- [Requirement]:
Output the lines of each record below exactly as they appear, leaving out the pictures.

- [Task material]:

____________________

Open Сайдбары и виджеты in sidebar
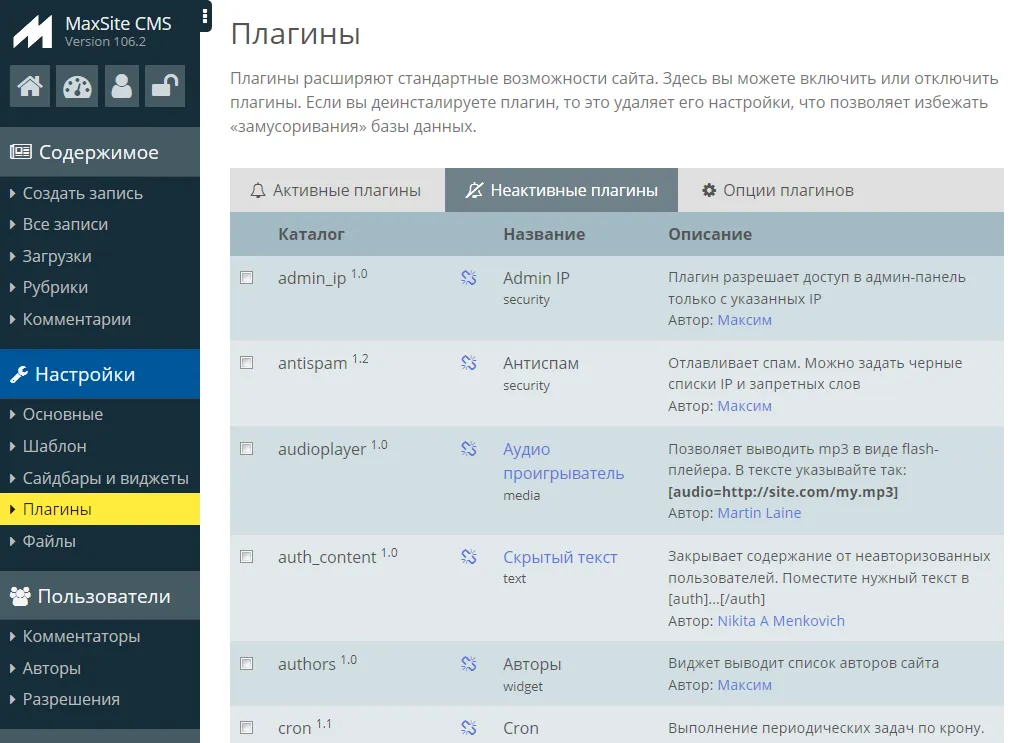The image size is (1024, 743). [105, 478]
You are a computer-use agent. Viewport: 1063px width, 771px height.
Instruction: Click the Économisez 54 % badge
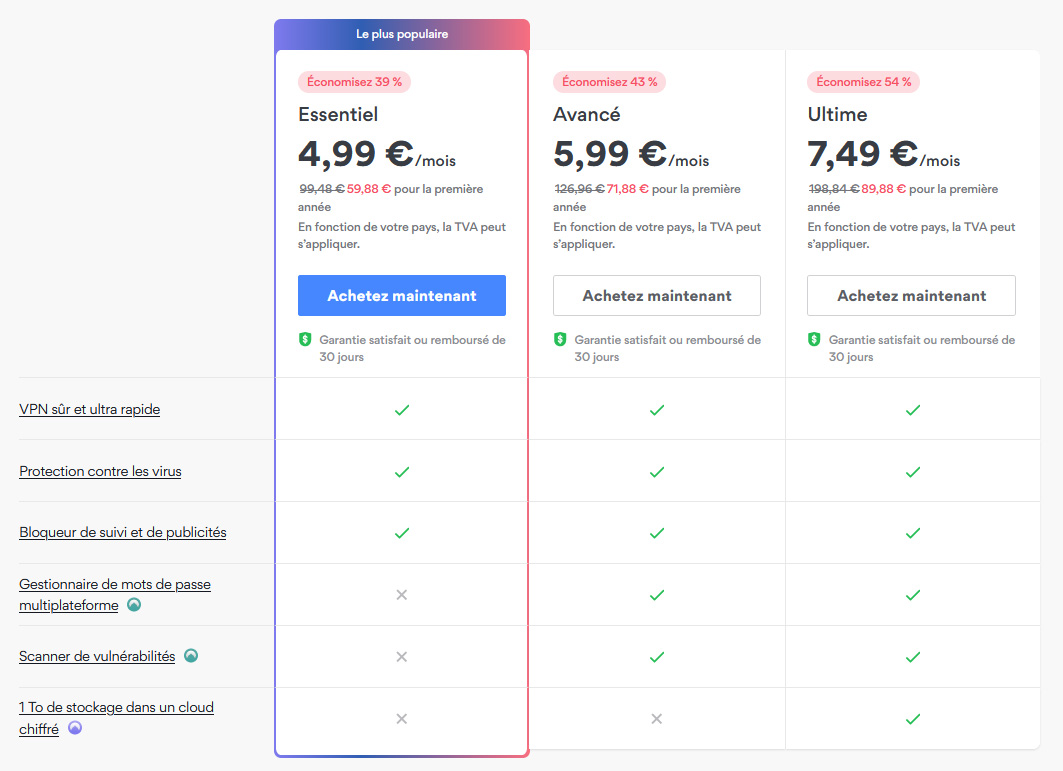863,82

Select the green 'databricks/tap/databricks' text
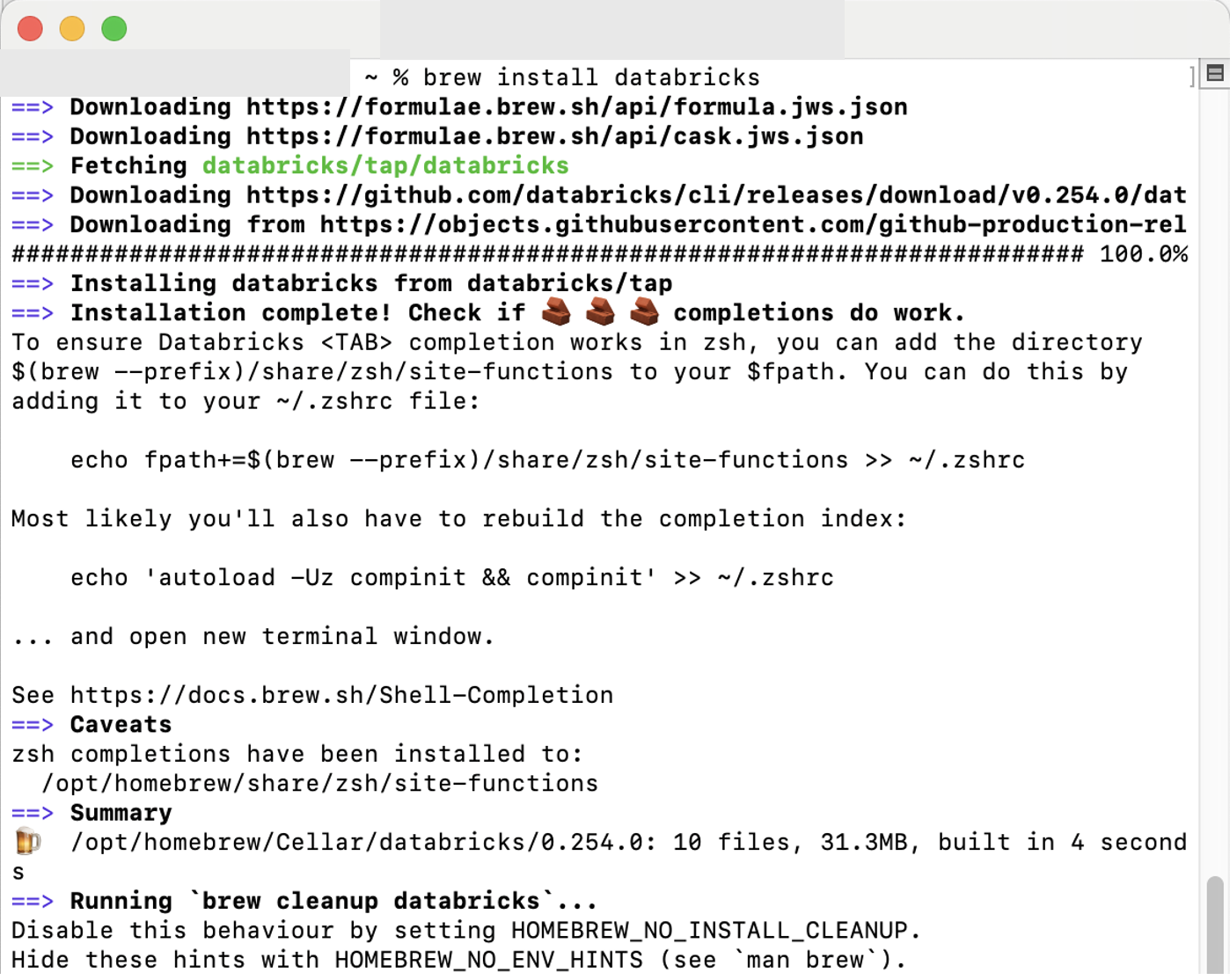tap(384, 165)
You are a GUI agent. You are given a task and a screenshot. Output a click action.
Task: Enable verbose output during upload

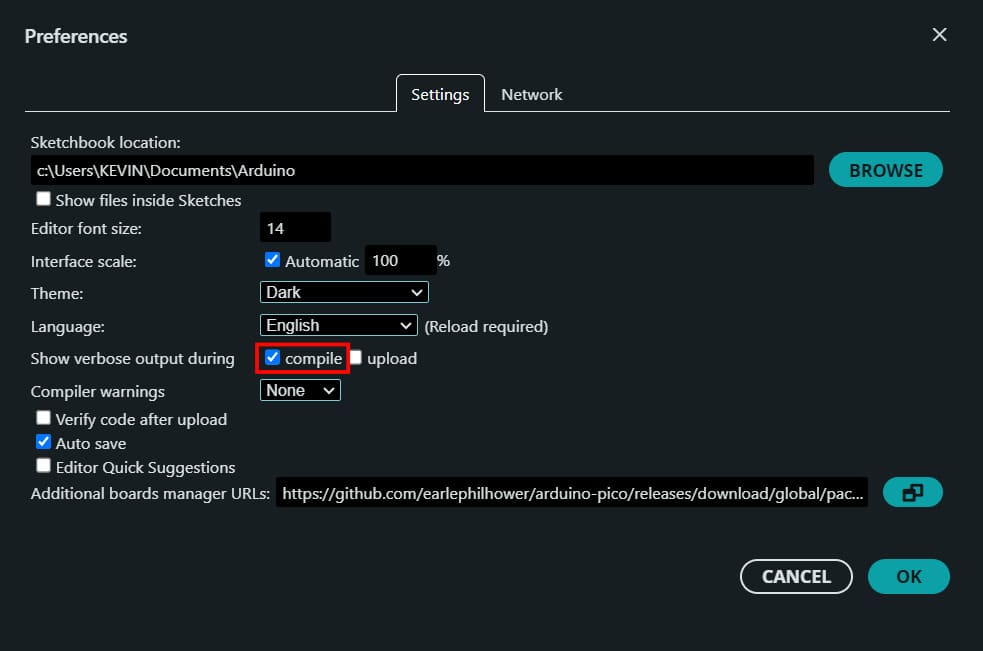point(355,357)
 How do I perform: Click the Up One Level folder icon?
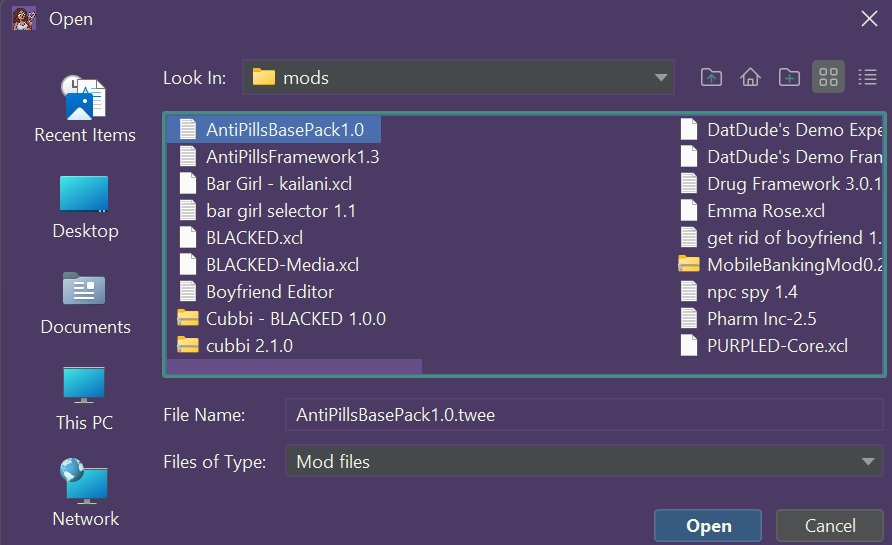tap(711, 77)
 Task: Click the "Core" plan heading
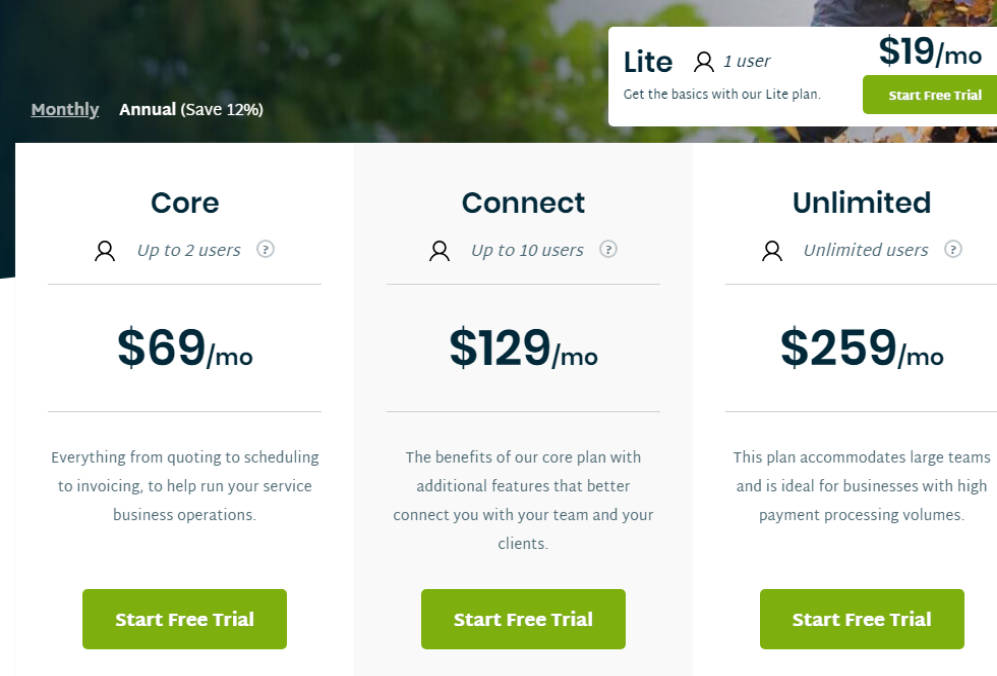(x=184, y=202)
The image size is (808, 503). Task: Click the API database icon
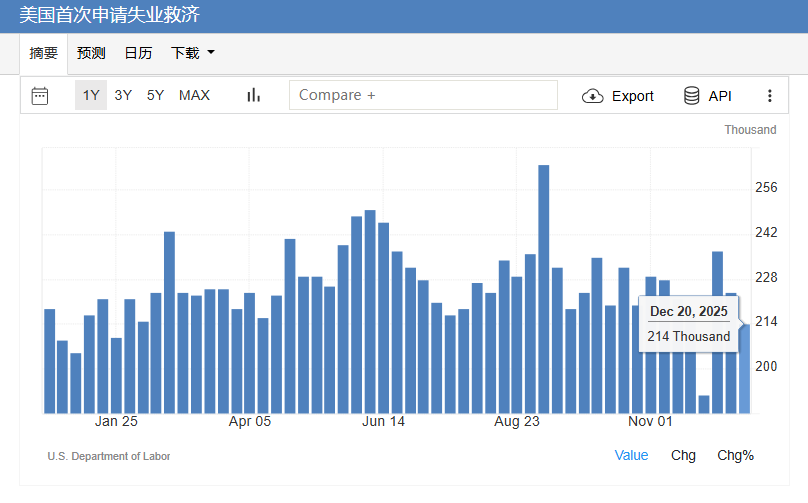click(x=692, y=96)
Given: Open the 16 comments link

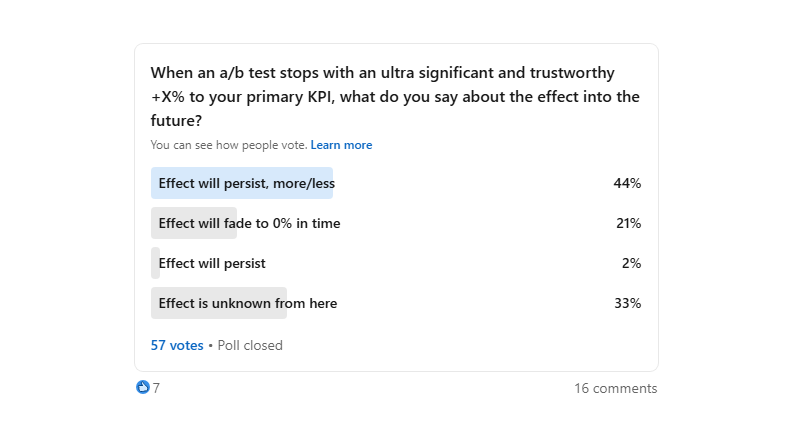Looking at the screenshot, I should point(615,388).
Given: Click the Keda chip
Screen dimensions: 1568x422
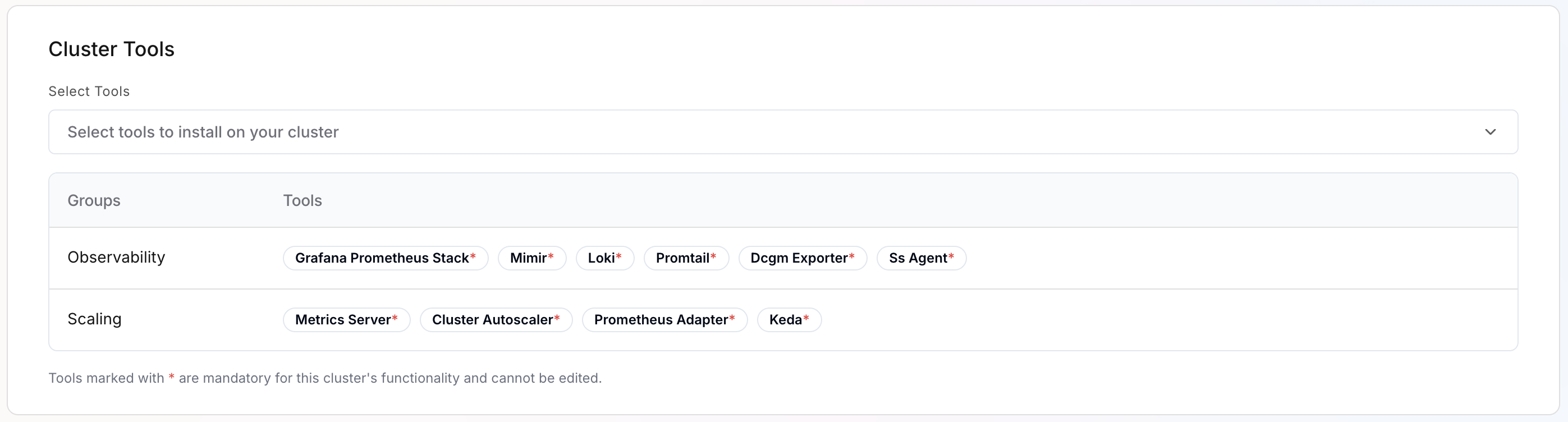Looking at the screenshot, I should pos(789,319).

____________________

- [Task response]:
Open Сайдбары и виджеты in sidebar
The image size is (1024, 743). [105, 478]
You are a computer-use agent. Viewport: 1063px width, 771px height.
Instruction: Click the Économisez 54 % badge
863,82

Select the green 'databricks/tap/databricks' text
tap(384, 165)
You are a GUI agent. You are given a task and a screenshot. Output a click action.
Task: Enable verbose output during upload

point(355,357)
 How do I perform: Click the Up One Level folder icon?
tap(711, 77)
 Task: Click the "Core" plan heading
(x=184, y=202)
The image size is (808, 503). Task: Click the API database icon
click(x=692, y=96)
Given: Open the 16 comments link

Looking at the screenshot, I should point(615,388).
Given: Click the Keda chip
Screen dimensions: 1568x422
Looking at the screenshot, I should pos(789,319).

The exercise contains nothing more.